Ils se demanderont ce qui a pu rendre possible une telle anomalie. On leur répondra: le sommeil des peuples, la peur du cachot et de la mort, le formol diffusé heure par heure par la télévision publique et d’autres causes toutes plus honteuses les unes que les autres. Mais le petit-fils de Ziegler sera peut-être là pour compléter, donner un diagnostic différentiel. Il incriminera l’estabishment, le système contre lequel son ancêtre s’est battu toute sa vie durant, montrant pour les peuples d’Afrique plus de compassion qu’aucun de leur leader n’aura su montrer. Il leur démontrera que si un pillage à une échelle aussi inhumaine a pu avoir lieu, c’est qu’il y avait des coffres à Genève, Zurich, Monaco et dans bien d’autres paradis off-shores pour loger et blanchir les larcins.
Il leur dira aussi ceci : l’Occident de l’époque n’a publié les chiffres et annoncé le gel des avoirs indus que quand au milieu des flammes et des corps d’insurgés, il était devenu clair que les peuples ne peuvent être vaincus et qu’ils ont toujours raison.

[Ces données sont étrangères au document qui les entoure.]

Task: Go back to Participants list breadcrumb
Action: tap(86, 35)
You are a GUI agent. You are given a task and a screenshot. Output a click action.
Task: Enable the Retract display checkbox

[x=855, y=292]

Il terminera par cette agressive conclusion : au fond, pour se comporter de manière aussi cavalière, il fallait que la chance de nos leaders en leur temps, en France, au Royaume Uni ou aux Etats-Unis, fût qu’ils n’eurent jamais eux-mêmes eus ce qu’ils finançaient en Afrique : l’émergence d’une société civile « vibrante ».